Yes, trusting metadata is just trusting something in the binary. It is very convenient, though. (Well, where it is ever used, it is convenient.)
I think a compromise would be to combine them. Put an envelope over the binary that can have a "content" section and a "content-signature" section. The content should be reproducible, and the signature would vouch for it. You could then add "metadata" fields and each of those could additionally be signed, without having any change in the binary that is produced.
Honestly, I expect this is how most builds are done. I have not looked into it, though.
I don't see how that's a compromise. It just looks like an obvious solution to me. :) In short, you trust X to tell you about Y's provenance and include that in the signature. The rest is just details.
Completely agreed. I just want all of this included as part of Y. That is, don't make me track two files, when one works. :)
Please tell me this is how things are done.
I don't know why you blame GCC. It doesn't stuff any such metadata into binaries on its own, but because it was asked to do so. Also, I'm pretty sure most reproducibility issues has nothing to do with a C compiler anyway.
> [GCC] doesn't stuff any such metadata into binaries on its own
Correction: when you build with debug information enabled (-g), GCC does put current working directory into the binary. This could be fixed with the -fdebug-prefix-map=… option, but when Debian folks tried it, they run into other reproduciblity problems:
https://gcc.gnu.org/ml/gcc-patches/2017-04/msg00513.html
Anyway, my point is that the road to reproducible builds is not obstructed just by one big thing (GCC). There are lots of obstacles of various shapes and sizes:
https://tests.reproducible-builds.org/debian/index_issues.ht...
The parts of the compiler that kill reproducibility, I had thought, were the optimizations. Which can be a non-deterministic search of an optimization space nowdays.
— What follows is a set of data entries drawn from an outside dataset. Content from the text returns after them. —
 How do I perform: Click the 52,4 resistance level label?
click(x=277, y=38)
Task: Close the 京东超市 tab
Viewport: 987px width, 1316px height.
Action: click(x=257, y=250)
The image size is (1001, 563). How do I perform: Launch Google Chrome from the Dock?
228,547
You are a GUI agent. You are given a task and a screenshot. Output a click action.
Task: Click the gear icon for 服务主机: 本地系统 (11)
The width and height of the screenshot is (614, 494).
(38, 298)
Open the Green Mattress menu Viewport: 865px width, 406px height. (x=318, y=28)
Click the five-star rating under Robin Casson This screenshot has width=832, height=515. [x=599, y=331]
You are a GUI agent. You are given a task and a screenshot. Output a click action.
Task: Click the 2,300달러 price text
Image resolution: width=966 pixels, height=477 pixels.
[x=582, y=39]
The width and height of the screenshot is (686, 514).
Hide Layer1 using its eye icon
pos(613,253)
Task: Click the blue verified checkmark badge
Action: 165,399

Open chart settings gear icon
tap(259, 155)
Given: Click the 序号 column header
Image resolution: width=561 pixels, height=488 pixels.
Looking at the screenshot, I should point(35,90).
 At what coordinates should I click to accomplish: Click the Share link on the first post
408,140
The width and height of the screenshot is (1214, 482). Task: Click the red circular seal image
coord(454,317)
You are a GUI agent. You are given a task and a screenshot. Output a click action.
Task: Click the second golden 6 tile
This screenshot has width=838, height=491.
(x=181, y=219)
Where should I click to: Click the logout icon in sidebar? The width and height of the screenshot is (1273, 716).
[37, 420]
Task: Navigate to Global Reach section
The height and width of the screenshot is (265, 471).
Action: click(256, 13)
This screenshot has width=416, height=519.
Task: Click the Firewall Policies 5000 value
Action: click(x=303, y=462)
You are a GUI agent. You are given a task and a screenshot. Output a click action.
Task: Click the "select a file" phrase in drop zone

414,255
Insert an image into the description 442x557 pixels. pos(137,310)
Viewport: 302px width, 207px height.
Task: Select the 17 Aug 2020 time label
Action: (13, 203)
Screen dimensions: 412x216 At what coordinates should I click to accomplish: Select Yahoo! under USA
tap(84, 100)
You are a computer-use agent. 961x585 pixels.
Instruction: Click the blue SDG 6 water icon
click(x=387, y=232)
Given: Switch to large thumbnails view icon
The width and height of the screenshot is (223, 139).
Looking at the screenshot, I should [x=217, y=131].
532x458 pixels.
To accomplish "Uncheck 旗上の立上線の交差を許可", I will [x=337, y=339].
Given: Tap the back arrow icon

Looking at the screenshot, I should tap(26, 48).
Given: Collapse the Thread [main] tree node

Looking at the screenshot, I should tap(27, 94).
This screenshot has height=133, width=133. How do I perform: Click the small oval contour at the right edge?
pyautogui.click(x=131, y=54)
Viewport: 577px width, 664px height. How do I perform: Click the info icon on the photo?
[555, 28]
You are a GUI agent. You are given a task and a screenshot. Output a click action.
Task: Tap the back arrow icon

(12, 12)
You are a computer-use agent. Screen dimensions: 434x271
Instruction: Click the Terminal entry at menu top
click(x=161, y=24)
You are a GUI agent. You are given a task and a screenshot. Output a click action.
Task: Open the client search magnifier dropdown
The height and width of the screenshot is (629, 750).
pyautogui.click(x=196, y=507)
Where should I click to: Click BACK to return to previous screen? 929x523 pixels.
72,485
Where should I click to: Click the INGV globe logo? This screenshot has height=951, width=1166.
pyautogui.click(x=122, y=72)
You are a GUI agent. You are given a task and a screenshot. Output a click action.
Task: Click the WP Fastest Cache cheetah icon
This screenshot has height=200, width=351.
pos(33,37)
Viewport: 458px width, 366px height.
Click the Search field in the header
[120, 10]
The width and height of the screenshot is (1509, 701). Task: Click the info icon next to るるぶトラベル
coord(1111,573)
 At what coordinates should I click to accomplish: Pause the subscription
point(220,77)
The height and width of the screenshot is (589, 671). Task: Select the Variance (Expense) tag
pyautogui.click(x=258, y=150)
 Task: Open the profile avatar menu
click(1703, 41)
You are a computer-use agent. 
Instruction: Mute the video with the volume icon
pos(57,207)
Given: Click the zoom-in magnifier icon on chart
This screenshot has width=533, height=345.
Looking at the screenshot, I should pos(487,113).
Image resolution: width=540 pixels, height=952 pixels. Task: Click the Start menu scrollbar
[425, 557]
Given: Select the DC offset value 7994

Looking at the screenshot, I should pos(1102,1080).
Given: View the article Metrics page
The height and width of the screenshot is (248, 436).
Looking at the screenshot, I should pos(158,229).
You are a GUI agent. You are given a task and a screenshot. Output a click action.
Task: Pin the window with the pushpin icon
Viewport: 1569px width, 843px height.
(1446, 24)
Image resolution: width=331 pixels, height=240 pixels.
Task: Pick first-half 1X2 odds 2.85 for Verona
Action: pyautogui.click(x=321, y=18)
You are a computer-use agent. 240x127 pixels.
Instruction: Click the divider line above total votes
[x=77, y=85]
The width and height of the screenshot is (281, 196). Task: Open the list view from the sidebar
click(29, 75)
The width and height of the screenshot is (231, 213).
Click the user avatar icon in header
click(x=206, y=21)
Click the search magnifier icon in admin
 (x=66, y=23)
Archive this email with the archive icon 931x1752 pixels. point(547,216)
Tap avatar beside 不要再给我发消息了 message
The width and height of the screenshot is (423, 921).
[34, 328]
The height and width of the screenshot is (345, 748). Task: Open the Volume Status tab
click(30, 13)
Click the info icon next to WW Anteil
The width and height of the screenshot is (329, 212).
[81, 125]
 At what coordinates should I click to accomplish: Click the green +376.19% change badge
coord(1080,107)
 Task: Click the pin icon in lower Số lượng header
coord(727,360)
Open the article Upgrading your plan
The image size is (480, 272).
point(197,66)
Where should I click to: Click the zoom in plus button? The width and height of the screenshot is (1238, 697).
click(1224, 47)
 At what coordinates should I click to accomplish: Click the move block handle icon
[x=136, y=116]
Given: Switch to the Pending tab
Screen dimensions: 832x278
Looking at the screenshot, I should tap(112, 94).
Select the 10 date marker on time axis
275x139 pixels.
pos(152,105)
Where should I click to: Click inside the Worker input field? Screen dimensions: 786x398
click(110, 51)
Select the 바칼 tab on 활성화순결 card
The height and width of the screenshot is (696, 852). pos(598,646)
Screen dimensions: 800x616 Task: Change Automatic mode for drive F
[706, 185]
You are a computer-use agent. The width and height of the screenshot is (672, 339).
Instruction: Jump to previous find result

Even if a compiler used "random" inputs for profiling, they could come from a deterministic pseudo random number generator that returns the same result on each compilation.
Yeah, that is what I guessed down thread. I just latched onto "non-deterministic."
Please provide a citation. To my knowledge, that is not true.
Debian's reproducible build project has not encountered any issue with optimizations as far as I know, so it seems like your claim would need significant evidence.
To be fair, I did have a qualifier there. :)
I could have sworn I saw this discussed somewhere before, but I can't find an article now. I can find that some branch prediction is non-deterministic. Though, in all of those cases, you can specify the random seed, so not likely to be an actual problem.